▶ _Your task_
Leave the pictures out, and repeat exactly every line from the one with "Task: Open the Disclaimer link" through the end of the data below.

▶ _Extracted information_
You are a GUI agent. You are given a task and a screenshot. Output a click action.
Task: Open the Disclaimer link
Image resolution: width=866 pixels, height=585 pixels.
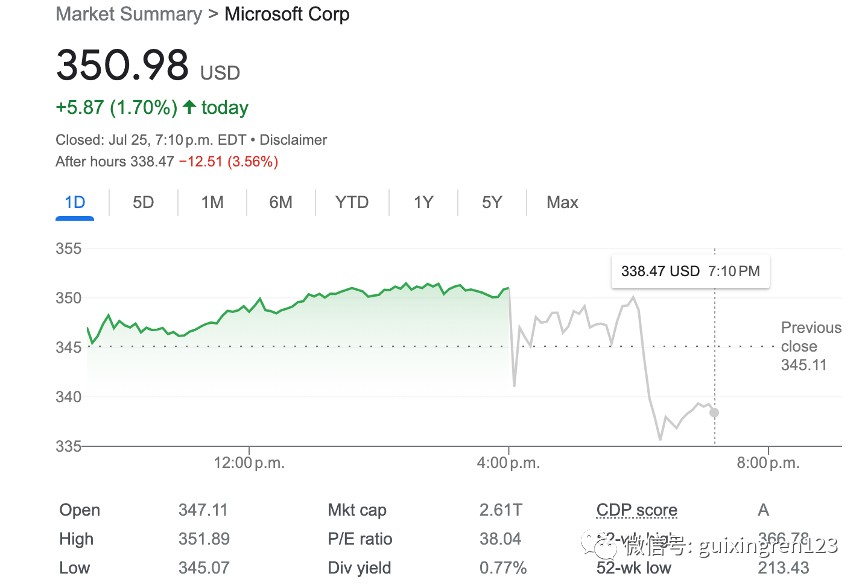pyautogui.click(x=292, y=140)
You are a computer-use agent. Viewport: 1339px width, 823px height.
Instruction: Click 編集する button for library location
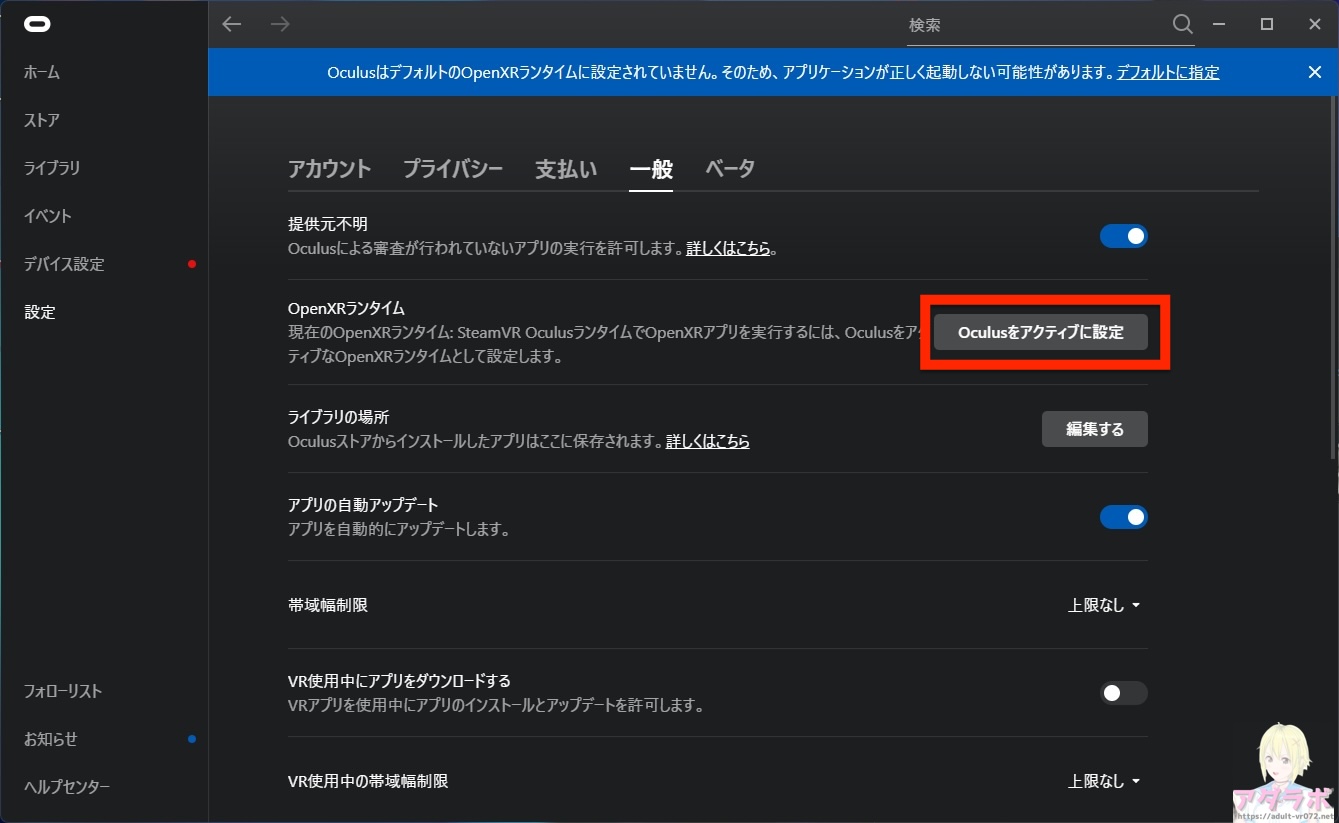1094,429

▶ _Solution below_
Task: Open the Disclaimer link
Image resolution: width=866 pixels, height=585 pixels.
pyautogui.click(x=292, y=140)
You are a computer-use agent. Viewport: 1339px width, 823px height.
Instruction: Click 編集する button for library location
1094,429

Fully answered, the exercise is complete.